5 maggio 2015


Nella seconda metà del 2014 Fondazione Paracelso ha lanciato il secondo Bando 100K, dopo quello avviato nel 2009.

Dopo un attento vaglio da parte del Comitato scientifico e sulla base delle valutazioni espresse da un comitato di referee indipendenti, il Consiglio di Amministrazione ha determinato i tre progetti vincitori di questa edizione che rispondono ai requisiti principali del nostro Bando: migliorare l'assistenza clinica e sociale ai pazienti emofilici e alle loro famiglie.

Il primo progetto, Il paziente emofilico: trattamento in emergenza”, nasce dall’osservazione che il 61% dei pazienti emofilici che si recano al Pronto Soccorso a causa di un sanguinamento riceve un'assistenza non adeguata agli standard minimi relativi al trattamento in emergenza-urgenza. L’obiettivo del progetto, focalizzato sull’Umbria, è quindi di garantire un’adeguata assistenza al paziente emofilico che si reca, con un sanguinamento in atto, presso uno dei Pronto Soccorsi regionali.

In particolare i medici del Centro Emofilia di Perugia, in collaborazione con il personale del Pronto Soccorso, stileranno dei protocolli per definire i tempi e le modalità di trattamento dei pazienti emofilici. Verranno organizzati corsi di formazione per il personale dei Pronto Soccorsi sulla patologia emofilica e verranno svolte periodicamente attività di controllo sull'applicazione dei protocolli. Ciò dovrebbe permettere di ridurre al minimo le scorte domiciliari di farmaco e quindi gli eventuali sprechi di prodotto, oltre a indurre nel paziente una maggiore tranquillità e a garantire una competenza adeguata nella gestione delle emergenze.
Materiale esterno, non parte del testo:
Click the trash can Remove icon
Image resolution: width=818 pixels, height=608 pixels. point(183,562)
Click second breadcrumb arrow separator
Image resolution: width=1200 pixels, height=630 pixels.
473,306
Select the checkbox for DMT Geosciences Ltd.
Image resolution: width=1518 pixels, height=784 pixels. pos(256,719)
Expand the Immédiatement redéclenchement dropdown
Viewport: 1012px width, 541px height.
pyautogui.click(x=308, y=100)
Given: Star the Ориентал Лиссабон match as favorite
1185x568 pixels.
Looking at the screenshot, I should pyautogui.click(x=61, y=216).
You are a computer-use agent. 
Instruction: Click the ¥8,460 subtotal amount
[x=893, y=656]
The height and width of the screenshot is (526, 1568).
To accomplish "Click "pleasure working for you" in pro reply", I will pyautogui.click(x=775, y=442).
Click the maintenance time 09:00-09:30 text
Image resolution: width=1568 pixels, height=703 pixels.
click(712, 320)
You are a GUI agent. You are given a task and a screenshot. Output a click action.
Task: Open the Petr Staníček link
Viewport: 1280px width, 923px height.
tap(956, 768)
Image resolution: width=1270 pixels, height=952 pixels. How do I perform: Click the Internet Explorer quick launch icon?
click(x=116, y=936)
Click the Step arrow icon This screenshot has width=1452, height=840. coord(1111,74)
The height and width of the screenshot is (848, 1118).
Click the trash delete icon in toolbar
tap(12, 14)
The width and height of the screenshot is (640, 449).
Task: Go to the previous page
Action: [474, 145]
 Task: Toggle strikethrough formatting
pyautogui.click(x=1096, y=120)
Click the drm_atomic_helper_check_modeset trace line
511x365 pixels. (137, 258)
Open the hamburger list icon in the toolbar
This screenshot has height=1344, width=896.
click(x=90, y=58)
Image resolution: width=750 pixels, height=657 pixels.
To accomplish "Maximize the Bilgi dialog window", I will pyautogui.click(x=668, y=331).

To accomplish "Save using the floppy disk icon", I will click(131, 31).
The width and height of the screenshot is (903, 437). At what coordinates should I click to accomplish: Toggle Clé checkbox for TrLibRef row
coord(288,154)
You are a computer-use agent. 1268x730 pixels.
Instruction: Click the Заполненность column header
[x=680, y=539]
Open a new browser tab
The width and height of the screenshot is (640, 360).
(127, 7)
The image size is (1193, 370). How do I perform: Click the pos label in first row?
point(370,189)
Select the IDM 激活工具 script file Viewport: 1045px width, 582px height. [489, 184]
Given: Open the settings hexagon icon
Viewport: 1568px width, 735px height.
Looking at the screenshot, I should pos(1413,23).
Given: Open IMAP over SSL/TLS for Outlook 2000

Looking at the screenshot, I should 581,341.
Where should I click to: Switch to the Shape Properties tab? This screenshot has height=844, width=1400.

Il secondo progetto finanziato dal Bando 100K ha per titolo “Emergenze nelle Malattie Emorragiche Congenite (MEC): approccio web-based”. Anche in questo caso l’idea nasce dall’osservazione che i pazienti con MEC che giungono al pronto soccorso per emorragia o per trauma necessitano di un rapido inquadramento diagnostico-terapeutico, e nonostante l’ampio accordo sulla necessità di specifici protocolli operativi, è recentemente emerso che nel 63% delle regioni non c'è un protocollo per la gestione delle emergenze nelle MEC in Pronto Soccorso.

Il progetto prevede quindi la realizzazione di un portale web integrato per il miglioramento della gestione delle emergenze emorragiche nel paziente con MEC, e per la ridefinizione, attraverso un approccio web-based, dei protocolli di gestione dell’urgenza emorragica o traumatologica del paziente con MEC. Dovranno quindi essere sottoscritti dei protocolli di intesa con i dipartimenti di emergenza non direttamente collegati al Centro Emofilia più vicino, e dovrà essere valutato l’impatto di questo nuovo approccio sia sulla qualità del servizio assistenziale sia sul grado di soddisfazione da parte del paziente e del personale medico o infermieristico.

L’ultimo tra i progetti approvati ha come oggetto la promozione dell’attività motoria nei bambini affetti da emofilia, e ha per titolo “Mi piace se ti muovi”. Nel nostro Paese come in quelli più avanzati, il bambino emofilico può avere diverse opzioni di trattamento che gli consentono di vivere un'infanzia quasi simile a quello dei suoi coetanei. Nel bambino che deve crescere e svilupparsi l'attività fisica è salutare e necessaria per il suo corpo e la sua mente: camminare, nuotare, correre, aiuta a rafforzare i muscoli e a stabilizzare le articolazioni.

Fino a pochi anni fa l’attività sportiva era vietata ai bambini emofilici per l'elevato rischio di sanguinamento, mentre oggi la profilassi protegge efficacemente i bambini affetti da emofilia permettendo loro di fare sport in sicurezza.

Il progetto vuole standardizzare la certificazione per l’idoneità medico-sportiva agonistica nei soggetti affetti da coagulopatie, seguire il paziente nel percorso di attività motoria e sensibilizzare l’opinione medica generalista dei benefici dello sport anche nel paziente coagulopatico.